CustomRolesAuthorizationFilter

package com.wqqd.findfocus.shiro;
import org.apache.shiro.subject.Subject;
import org.apache.shiro.web.filter.authz.AuthorizationFilter;
import javax.servlet.ServletRequest;
import javax.servlet.ServletResponse;
/**
 * @author kexiang.bao
 * @create 2018-09-19 20:26
 */
public class CustomRolesAuthorizationFilter extends AuthorizationFilter {
 @Override
 protected boolean isAccessAllowed(ServletRequest req, ServletResponse resp, Object mappedValue) throws Exception {
 Subject subject = getSubject(req, resp);
 String[] rolesArray = (String[]) mappedValue;
 if (rolesArray == null || rolesArray.length == 0) { //没有角色限制，有权限访问
 return true;
 }
 for (int i = 0; i < rolesArray.length; i++) {
 if (subject.hasRole(rolesArray[i])) { //若当前用户是rolesArray中的任何一个，则有权限访问
 return true;
 }
 }
 return false;
 }
}

FilterChainDefinitionMapBuilder

package com.wqqd.findfocus.shiro.factory;
/**
 * @author kexiang.bao
 * @create 2018-09-19 11:46
 */
import com.wqqd.findfocus.service.IMenuSysService;
import org.springframework.beans.factory.annotation.Autowired;
import java.util.LinkedHashMap;
public class FilterChainDefinitionMapBuilder {
 @Autowired
 IMenuSysService iMenuSysService;
 public LinkedHashMap<String, String> buildFilterChainDefinitionMap(){
 LinkedHashMap<String, String> map = new LinkedHashMap<>();
 map.put("/index.do", "anon");
 map.put("/validateMsgSend.do","anon");
 map.put("/login.do","anon");
 map.put("/logout.do","logout");
 map.put("/static/**","anon");
 map.putAll(iMenuSysService.getRoleMenuMap());
 map.put("/**", "authc");
 return map;
 }
}

至此就基本结束了。

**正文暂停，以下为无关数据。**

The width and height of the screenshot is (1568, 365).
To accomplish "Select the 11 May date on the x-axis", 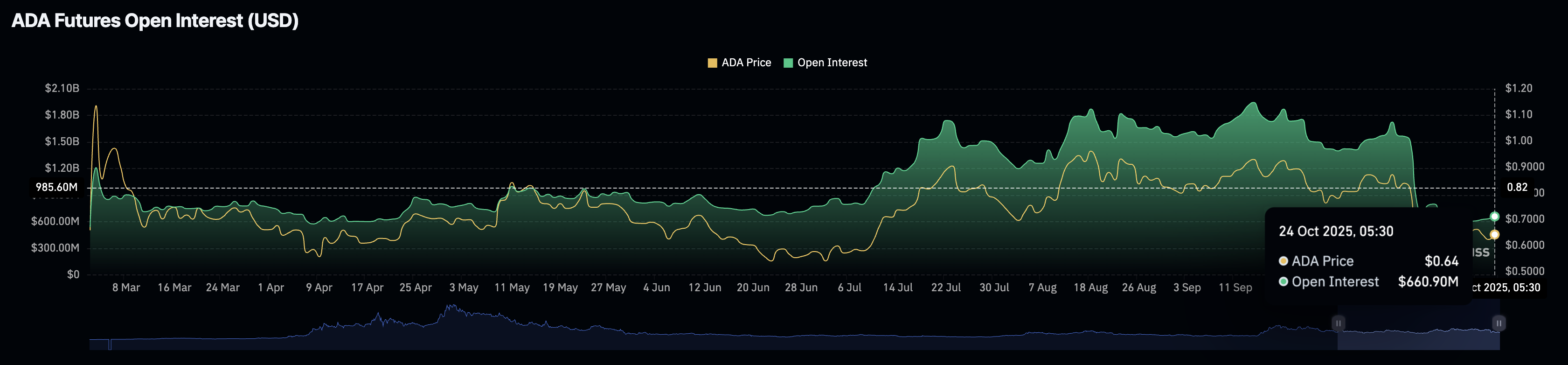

但是还有一个小坑。。就是当ajax请求如果超时或者没有权限的时候，需要前后端稍微处理一下。

@RequestMapping(value = "/index.do")
 public String jsp(HttpServletRequest request,HttpServletResponse response){
 if (SecurityUtils.getSubject().isAuthenticated()){
 return "redirect:/welcome.do";
 }
 boolean isAjax = isAjaxRequest(request);
 if(isAjax) {
 response.setHeader("Session-Status", "timeout");
 }
 return "login";
 }
private boolean isAjaxRequest(HttpServletRequest request){
 Enumeration<String> values = request.getHeaders("X-Requested-With");
 while(values.hasMoreElements()) {
 String value = values.nextElement();
 if("XMLHttpRequest".equalsIgnoreCase(value)) {
 return true;
 }
 }
 return false;
 }
@RequestMapping(value = "/unauthorized.do")
 @ResponseBody
 public ServerResponse<String> unauthorized(HttpServletRequest request,HttpServletResponse response){
 boolean isAjax = isAjaxRequest(request);
 if(isAjax) {
 response.setHeader("Access-Status", "denied");
 }
 return ServerResponse.createByErrorMessage("您无权进行该操作");
 }

前端加上

$(document).ajaxComplete(function(event, xhr, settings) {
 if (xhr.getResponseHeader('Session-Status') == 'timeout') {
 alert("您长时间未操作，请重新登录");
 window.location.reload();
 } else if(xhr.getResponseHeader('Access-Status') == 'denied'){
 alert("您没有权限进行该操作！请联系管理员");
 window.location.reload();
 }else if(403 == xhr.status) {
 window.location.reload();
 }
 });

至此就应该结束了，有问题再回来补充。